By: Dr. Joanna McMillan-Price
No time to exercise? This is undoubtedly the most common excuse for not exercising. But that's the thing - it's an excuse, not a barrier. You don't need much time to exercise if you're smart about the way you move. Essentially, there are four things you can change: frequency, duration, intensity and type.
Changing the type of exercise you do is certainly a good idea in that it reduces the chances of overuse injuries, continually challenges your body in diﬀerent ways and stops you from getting bored with the same old routine. However, if you want to maximise the amount of energy you expend to control your weight and improve your health, the ﬁrst three factors are what you need to consider.
Think of the total number of kilojoules you expend during exercise as the product of frequency x duration x intensity. In other words, to maximise fat burning and kilojoules spent you can (a) work out more often, (b) make each exercise session longer, or (c) make your workout harder by increasing the intensity. Walking is a great way to burn fat - if you have at least an hour every day to do it. But if you are short on time (who isn't?), make your walk tougher by walking up hills or jogging in parts to make you ﬁtter, faster. The bottom line is the less time you have for a workout, the harder the session should be. Our advice is to work as hard as you can for the time you have.
To help you gauge the intensity of your workout, you can use what's called rate of perceived exertion (RPE). Just as a doctor might ask you to rate your pain on a scale of 1-10, PRE asks you to rate how hard you are working on a similar scale. Finally, you'll need a wristwatch with a timer or a stopwatch to time each section of your workout. The wonderful thing about RPE is it works for athletes and complete beginners - it's all down to how you feel. This means an RPE of 8 may be from fast running for some, but to novice exercisers this may be brisk walking. See our table (below) for more information. We have devised this speed workout to give you a challenging, intense workout in
30 minutes. You don't need to go to the gym. You can do this from home or your oﬃce (or anywhere you happen to be, making it useful even on holidays). Spend eight minutes warming up (working at an RPE level of 3-5), 12 minutes exercising more intensely (at an RPE level of 6-9), then 10 minutes strengthening, toning and stretching in four exercises.
Phase 1: The warm-up
Start walking at an RPE of about 3. After a couple of minutes as you start to feel warm, increase your pace, and again after another couple of minutes until you are on about level 5. That is, you should be starting to sweat and feel your breathing and heart rate increasing. Maintain this pace to the eight-minute mark.
Phase 2: Get intense
When you hit the eight-minute mark, pick up your pace dramatically to an RPE of about 8 or 9 - you couldn't keep this up for more than a few minutes. Maintain for two minutes.
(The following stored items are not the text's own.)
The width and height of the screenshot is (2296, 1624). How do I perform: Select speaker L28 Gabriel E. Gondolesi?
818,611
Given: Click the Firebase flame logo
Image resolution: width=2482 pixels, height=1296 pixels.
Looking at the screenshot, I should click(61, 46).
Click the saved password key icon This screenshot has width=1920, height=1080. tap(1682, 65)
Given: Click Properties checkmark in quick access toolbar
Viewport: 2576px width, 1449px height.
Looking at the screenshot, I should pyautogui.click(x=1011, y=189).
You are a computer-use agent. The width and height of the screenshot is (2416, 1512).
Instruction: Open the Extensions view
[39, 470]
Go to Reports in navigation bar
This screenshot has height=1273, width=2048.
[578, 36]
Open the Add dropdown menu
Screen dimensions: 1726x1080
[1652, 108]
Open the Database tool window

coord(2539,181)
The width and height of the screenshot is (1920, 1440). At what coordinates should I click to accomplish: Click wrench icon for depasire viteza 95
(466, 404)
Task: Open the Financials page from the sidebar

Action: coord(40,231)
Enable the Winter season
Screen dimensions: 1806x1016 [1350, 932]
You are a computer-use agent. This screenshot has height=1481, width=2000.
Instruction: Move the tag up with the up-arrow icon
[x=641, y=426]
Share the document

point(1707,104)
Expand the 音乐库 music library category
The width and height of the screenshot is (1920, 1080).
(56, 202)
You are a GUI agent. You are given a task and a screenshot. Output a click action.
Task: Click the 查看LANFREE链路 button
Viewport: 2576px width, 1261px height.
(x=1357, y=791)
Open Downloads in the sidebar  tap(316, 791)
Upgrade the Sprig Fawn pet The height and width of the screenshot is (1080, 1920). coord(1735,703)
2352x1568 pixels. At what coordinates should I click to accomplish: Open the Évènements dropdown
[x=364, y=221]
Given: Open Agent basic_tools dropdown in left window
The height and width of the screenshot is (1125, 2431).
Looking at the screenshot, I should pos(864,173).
Use the next two minutes to recover while still working at an RPE of about 6 (i.e. your pace should still be above warm-up level). Repeat this cycle a further two times, i.e. three intervals lasting 12 minutes in total. After the last two-minute recovery, move into phase three.
Phase 3: Strengthen, tone and stretch
As you have already worked your legs hard during your walk and/or run, the focus here is on upper body and core (including abdominal) strength.
How Hard Are You Working? Test your perceived exertion
|Level||Exertion||How i Feel|
|1||None||Relaxed and sitting comfortably |
|2||Minimal||I could do this all day|
|4||Moderate||Starting to sweat and can feel my heart rate increasing but feeling good. I could do this for a while.|
|5||Moderate||Sweating, breathing harder but still able to talk.|
|6||Strong||Can still talk but getting a little breathless.|
|7||Strong||Breathing and sweating hard, this is getting tough!|
|8||Very strong||Could no longer hold a conversation. Can only keep this up for a very short time.|
|9||Very, very strong||My legs feel heavy, I'm gasping for air and can only last a few seconds.|
|10||Maximal||Absolutely awful! I have to slow down.|
Bad knees? Tricky feet?
Getting ﬁt is sometimes not as easy as it sounds and often the thing that will stop you is not your lack of ﬁtness but a ﬂare-up of old knee or foot problems. This can be really frustrating. If you ﬁnd even brisk walking on the ﬂat stirs you up, try to work in some gentle hills to get your heart rate up (and stay on the grass rather than the road.) Another alternative is a mini trampoline in the backyard to help decrease the shock absorption. If that is still terrible, try some jogging on the spot in a pool. This lets gravity take the load oﬀ your joints but still lets you work on your RPE.